_ASSIGNMENT_.
Leaving out the pictures, please reproduce exactly and only the lines from the one that contains "You are a computer-use" through the last line below.

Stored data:
- - - - -

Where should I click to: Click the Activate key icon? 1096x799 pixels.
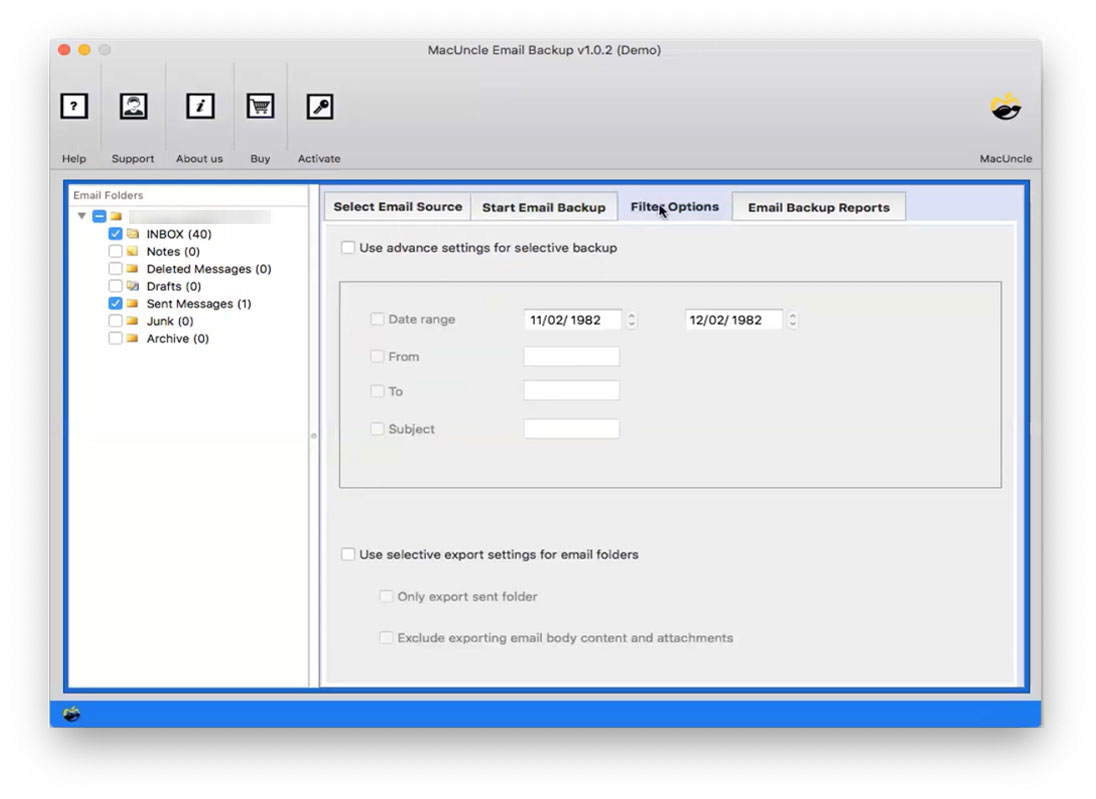[x=319, y=106]
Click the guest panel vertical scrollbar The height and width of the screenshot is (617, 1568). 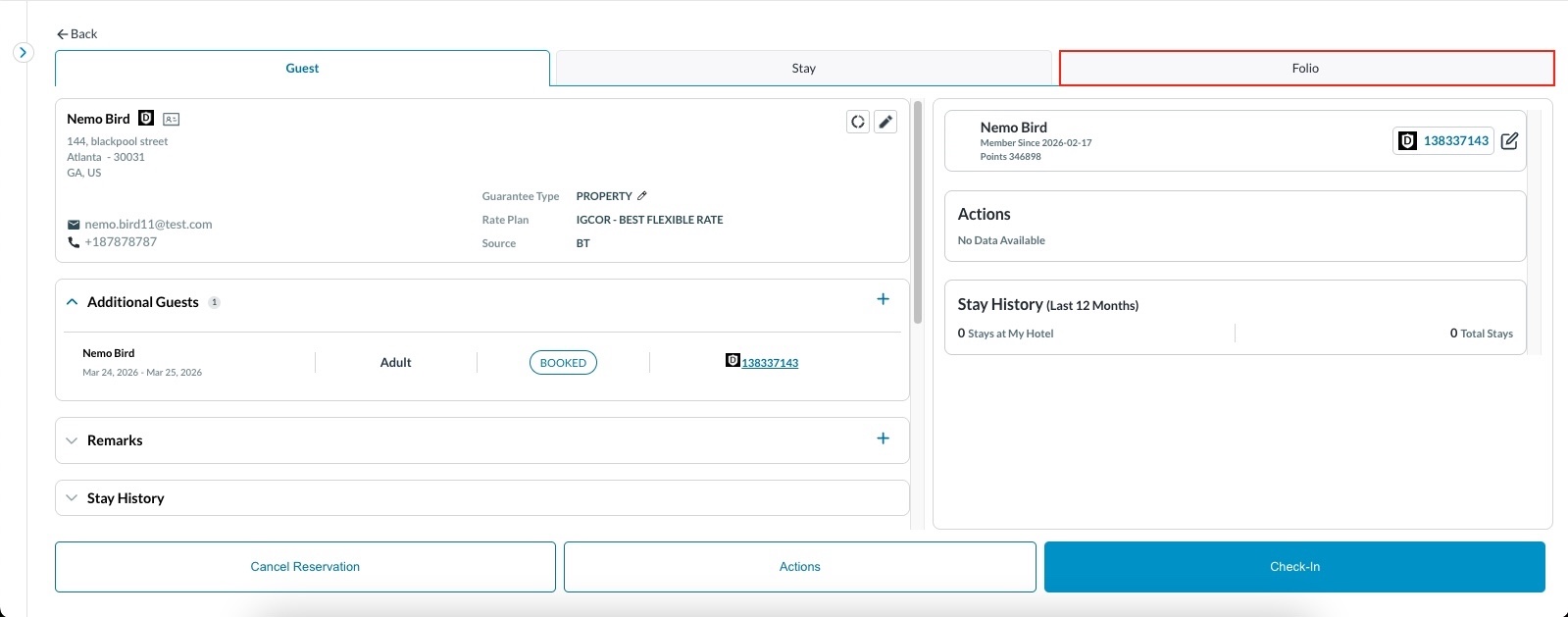(x=918, y=212)
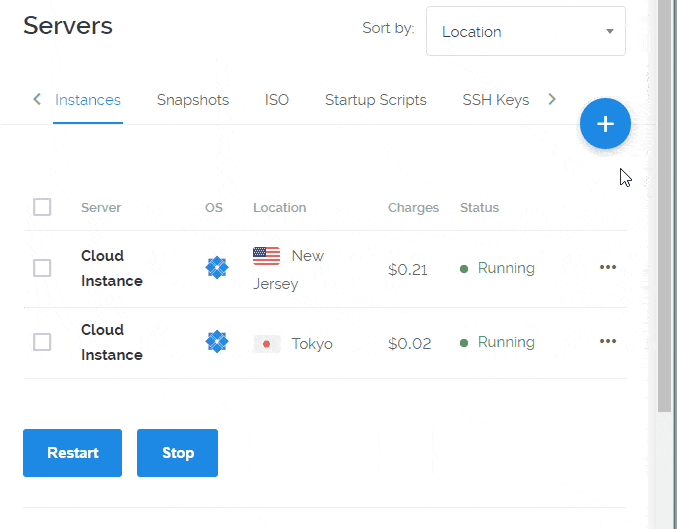Check the Tokyo instance checkbox
The image size is (677, 529).
[x=42, y=342]
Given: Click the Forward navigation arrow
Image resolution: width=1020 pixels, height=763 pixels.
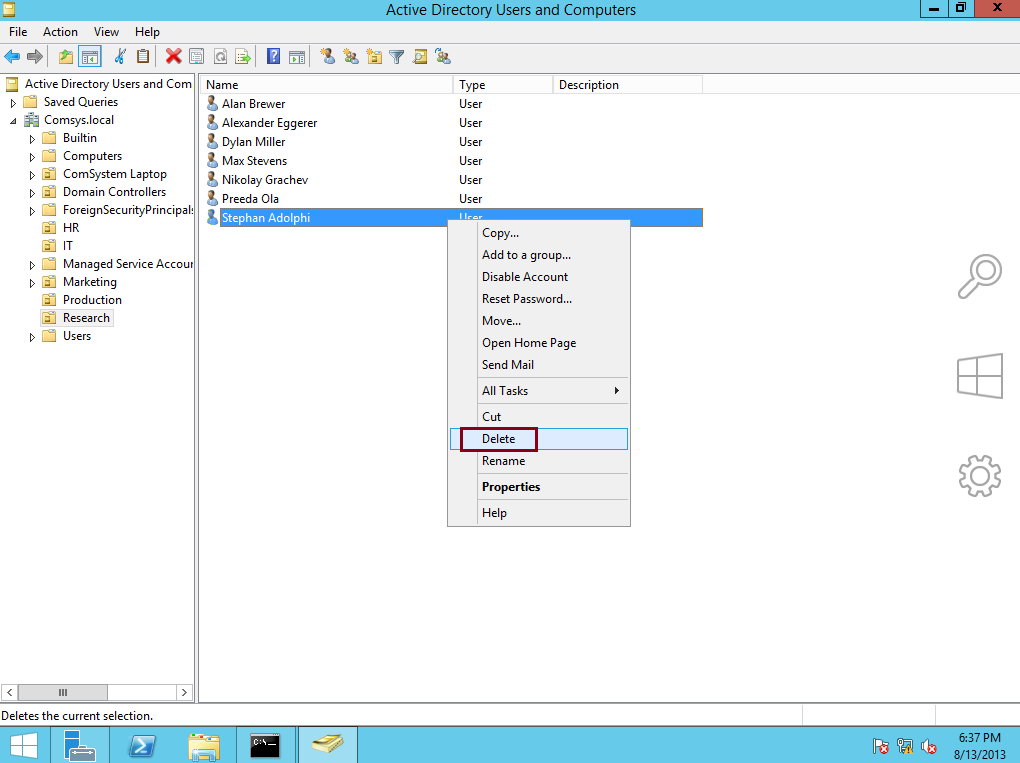Looking at the screenshot, I should coord(36,56).
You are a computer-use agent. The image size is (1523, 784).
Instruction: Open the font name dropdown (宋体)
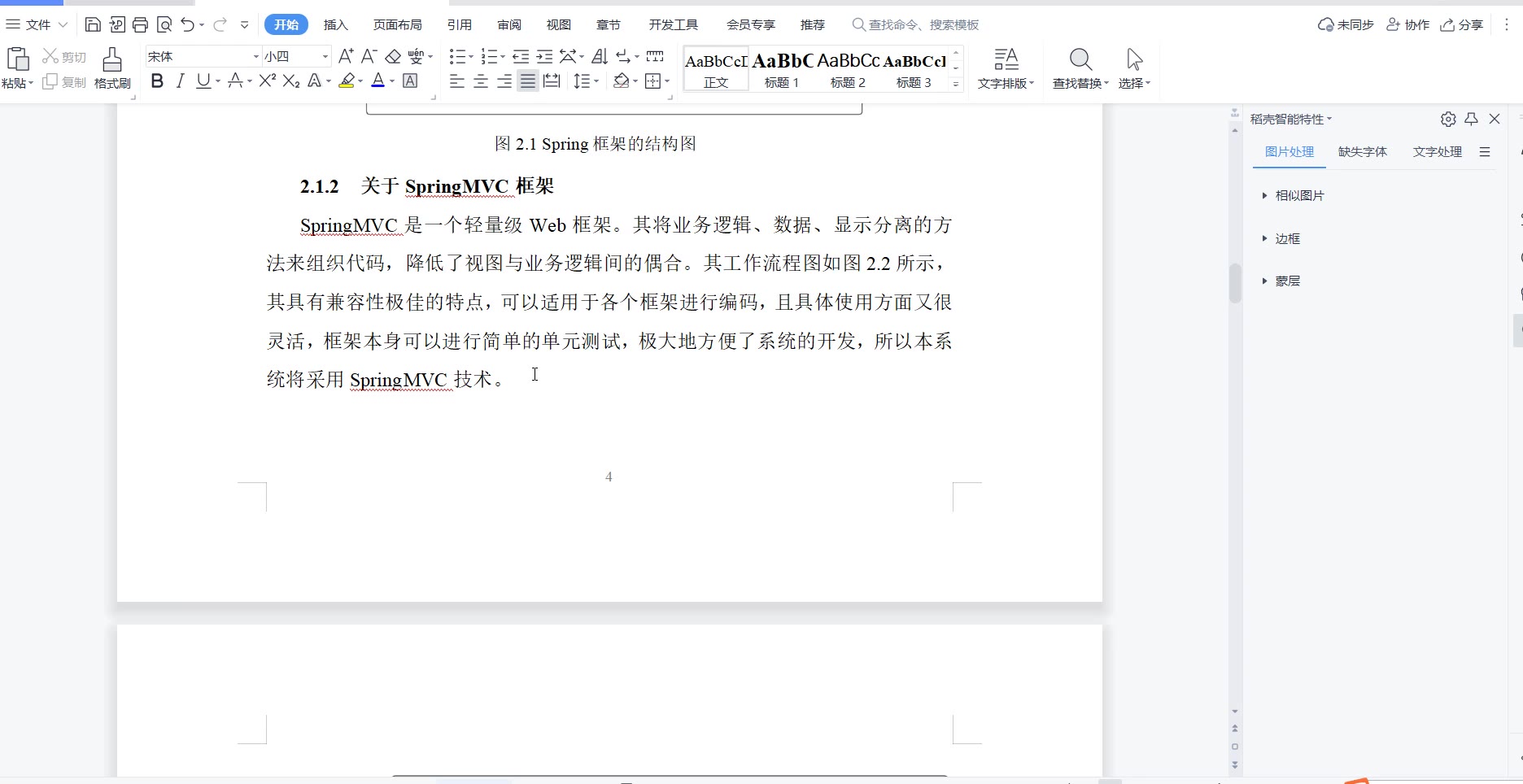pos(255,56)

- - - - -

_EXERCISE ANSWER_.
You are a computer-use agent. The image size is (1523, 784).
Instruction: Open the font name dropdown (宋体)
pos(255,56)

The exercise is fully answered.